En un desarrollo trascendental para el sector energético colombiano, el Tribunal Superior de Santa Marta ha tomado la decisión de revocar el fallo que había ordenado la suspensión de las actividades de exploración y explotación en el pozo de gas Sirius, anteriormente conocido como Uchuva-2. Esta resolución se produce en un momento crítico para el país, que busca recuperar su autosuficiencia en materia de gas natural ante una creciente demanda y un entorno energético complejo.
El pasado mes de septiembre, el Juzgado Cuarto Laboral del Circuito de Santa Marta había impuesto la suspensión de las operaciones en el pozo, argumentando que se había violado un derecho fundamental de la comunidad indígena de Taganga al no realizar la consulta previa necesaria. Esta decisión había generado una considerable preocupación entre los actores del sector, dado el potencial del proyecto para cambiar el panorama energético del país. Sin embargo, tras la impugnación presentada por entidades gubernamentales, así como por las empresas Ecopetrol y Petrobras, el Tribunal Superior, en su sala tercera, revisó la situación y decidió modificar varios aspectos del fallo inicial, permitiendo así que las actividades en el pozo puedan continuar.
El hallazgo en Sirius es particularmente significativo, dado que se estima que este pozo cuenta con un potencial de aproximadamente 6 terapiés cúbicos de gas natural. Para poner esto en contexto, a diciembre de 2023, las reservas probadas de gas en Colombia eran de apenas 2,3 terapiés cúbicos. Esto significa que, si el proyecto avanza como se espera, las reservas de gas del país podrían más que triplicarse, lo que representaría un cambio monumental en la capacidad de Colombia para autoabastecerse de este recurso vital.

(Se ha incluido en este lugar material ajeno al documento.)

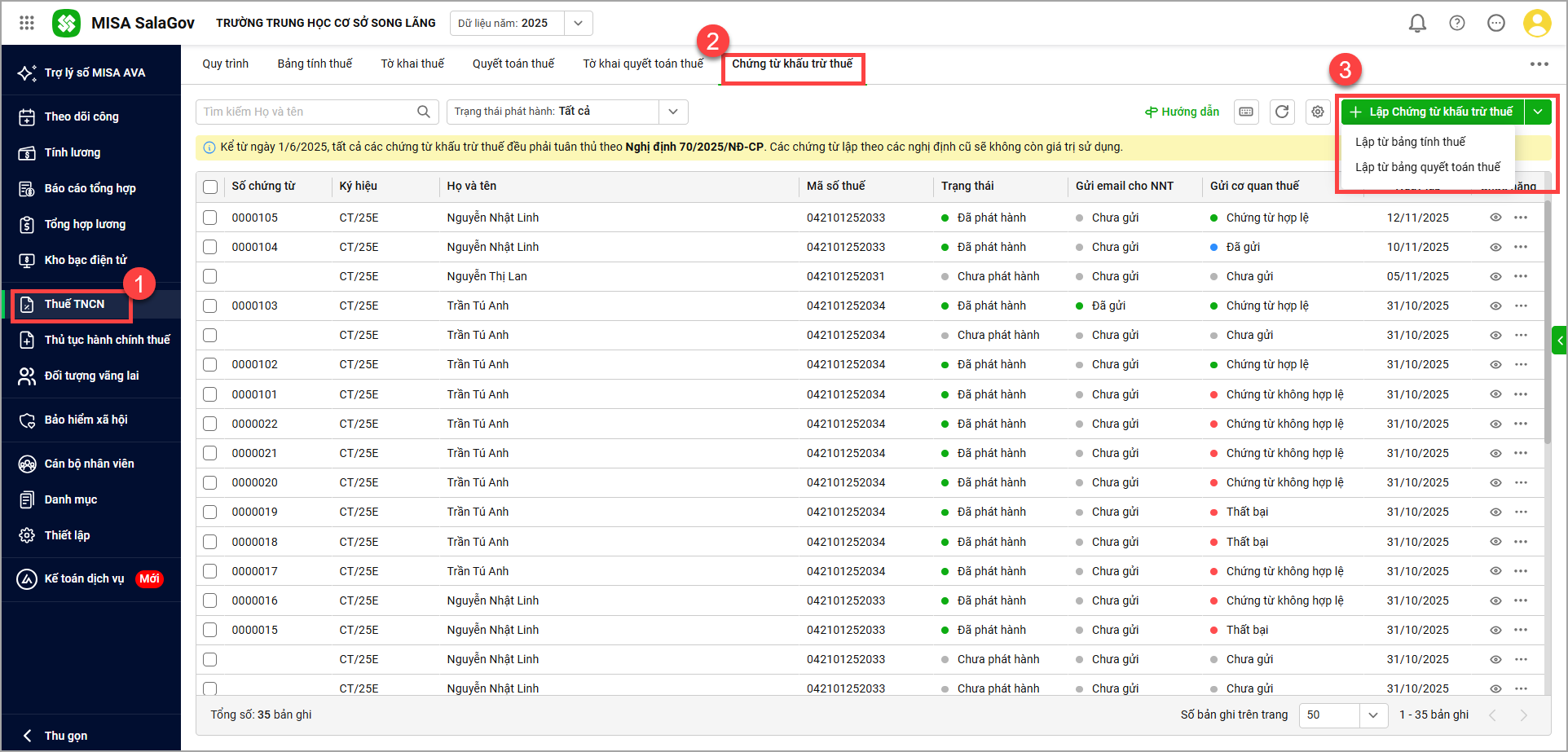Switch to the Bảng tính thuế tab
This screenshot has width=1568, height=752.
pos(315,64)
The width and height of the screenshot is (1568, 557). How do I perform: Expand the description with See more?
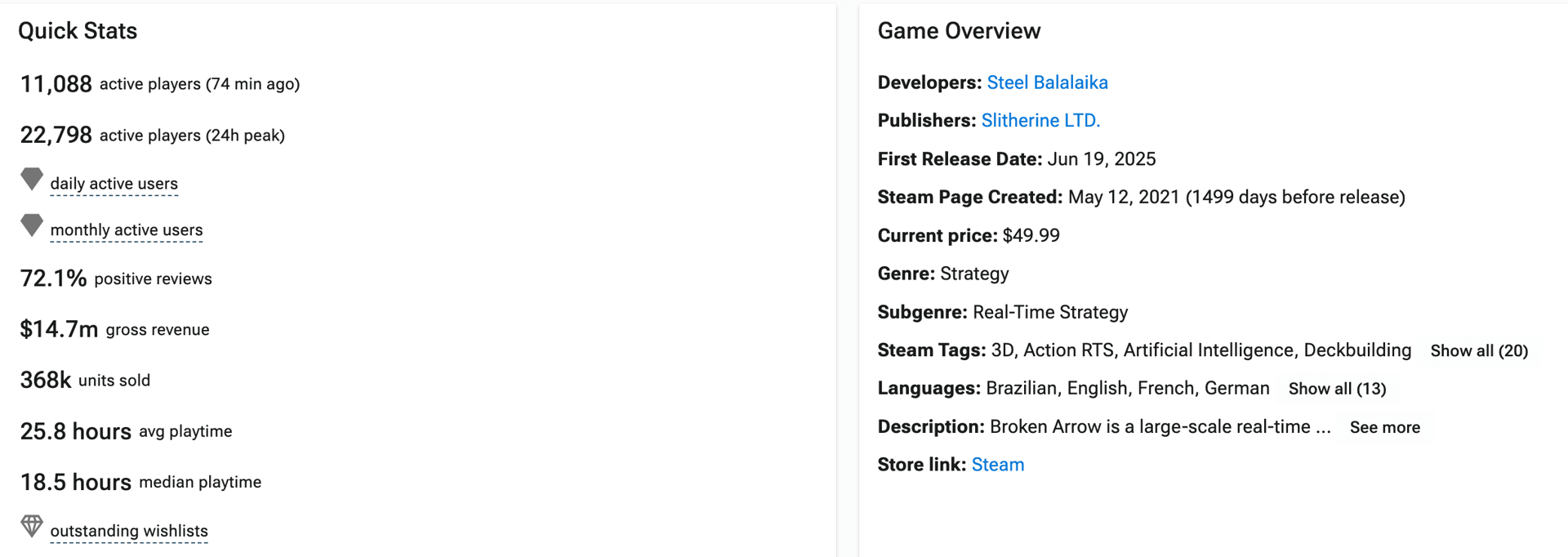(x=1384, y=427)
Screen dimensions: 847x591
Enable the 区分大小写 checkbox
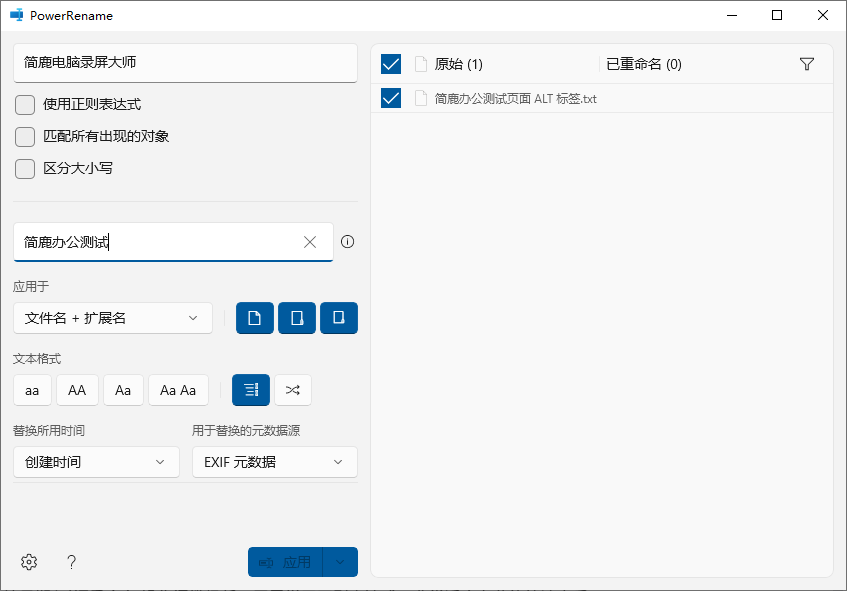(x=24, y=168)
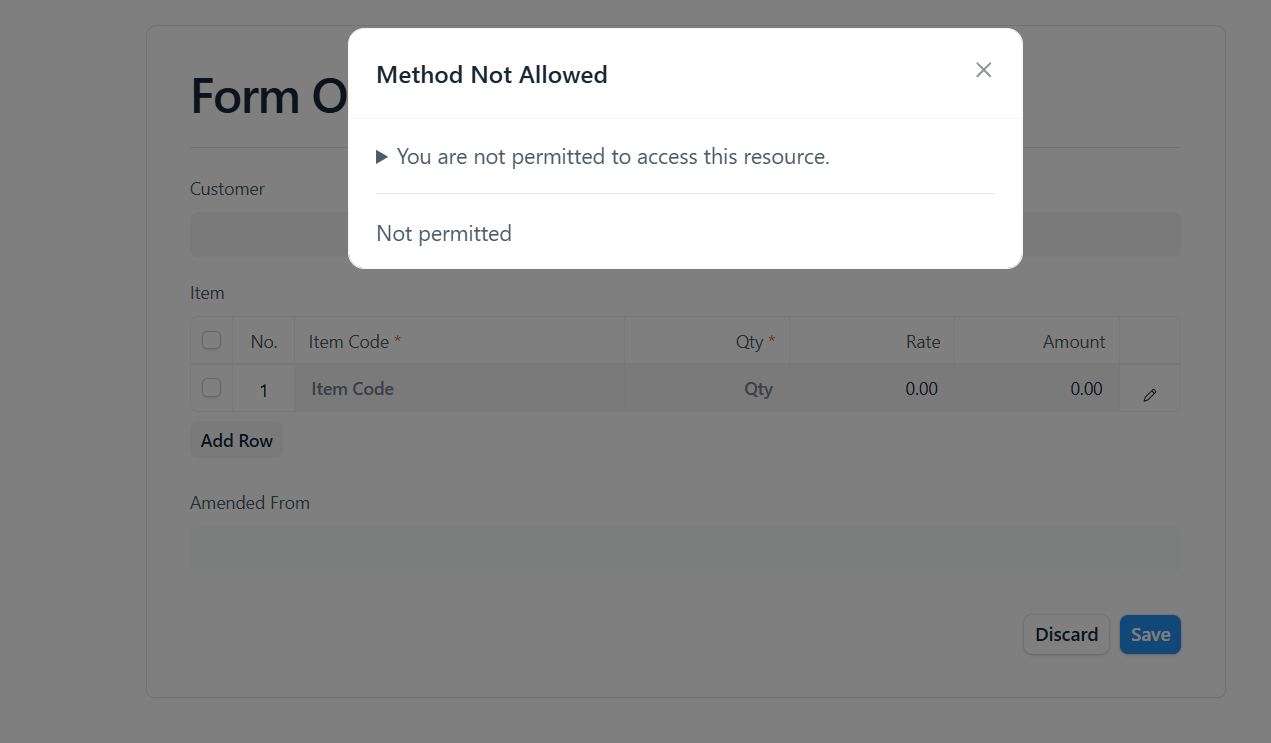The width and height of the screenshot is (1271, 743).
Task: Close the Method Not Allowed dialog
Action: [x=984, y=70]
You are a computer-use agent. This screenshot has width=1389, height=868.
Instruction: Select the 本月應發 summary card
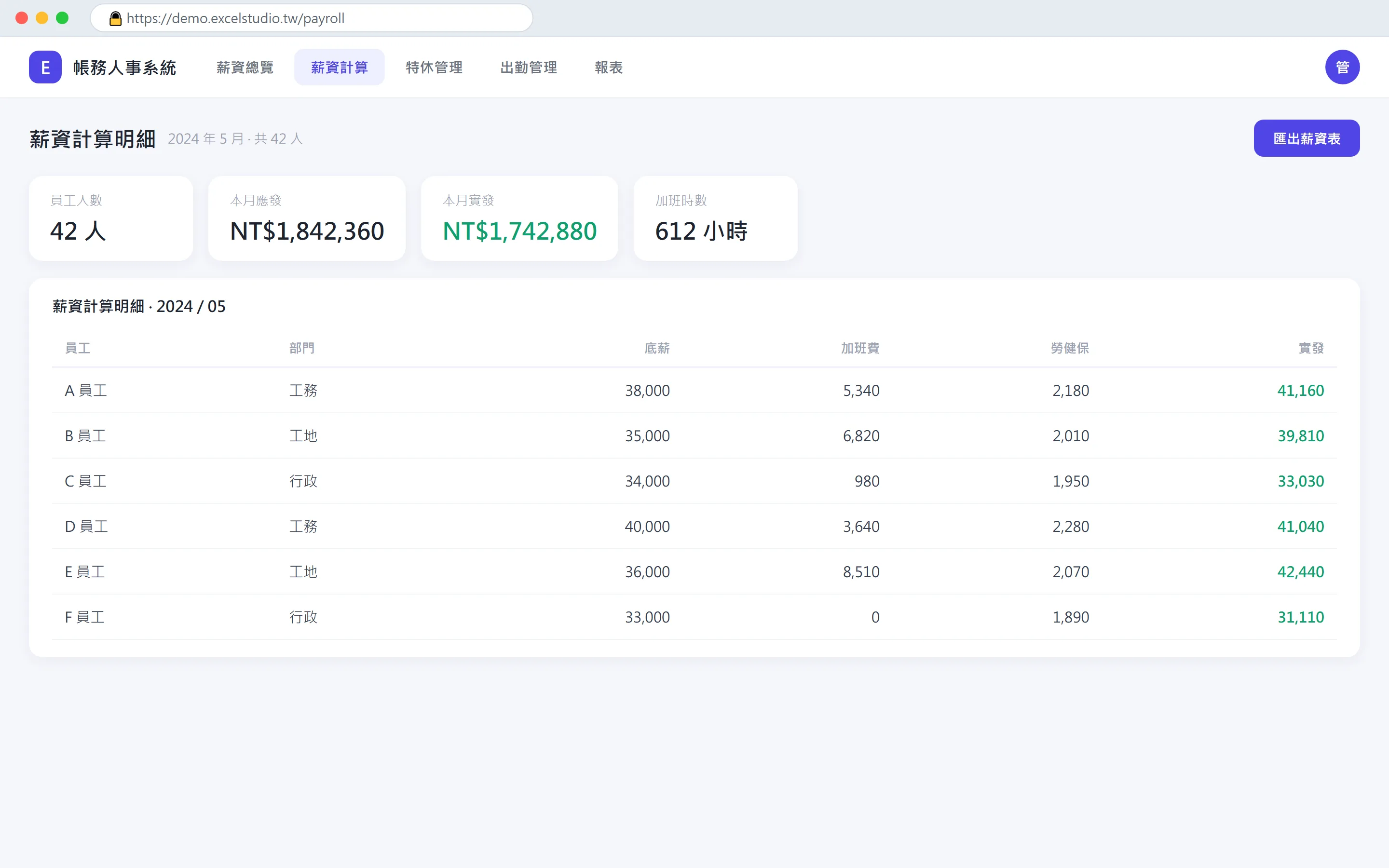point(307,219)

Los expertos señalan que este incremento en las reservas podría llevar el horizonte de autosuficiencia del país de seis años, como se proyecta actualmente, a un asombroso periodo de cerca de 20 años. Este cambio no solo impactaría la seguridad energética del país, sino que también podría contribuir significativamente al desarrollo económico y social de las regiones involucradas, generando empleo y promoviendo la inversión.
Sin embargo, la continuación de este proyecto no está exenta de desafíos. A pesar de la decisión del Tribunal, el sector ha enfatizado la necesidad de contar con un acompañamiento adecuado por parte de las autoridades competentes en las 116 consultas previas que se requieren. Además, será fundamental obtener la licencia ambiental para la construcción del gasoducto submarino que conectará el proyecto con el sistema de transporte terrestre. La realización efectiva de estas consultas será clave para asegurar que se respeten los derechos de las comunidades afectadas y se minimicen los impactos ambientales asociados.
En resumen, la luz verde para el pozo de gas Sirius representa una oportunidad histórica para Colombia en su búsqueda por la autosuficiencia energética. Sin embargo, el camino hacia adelante requerirá un compromiso firme de todas las partes involucradas para garantizar que se realicen las consultas necesarias y se aborden adecuadamente las preocupaciones de las comunidades locales. La capacidad de Colombia para aprovechar este recurso podría determinar su futuro energético en los próximos años y definir su papel en el panorama energético regional.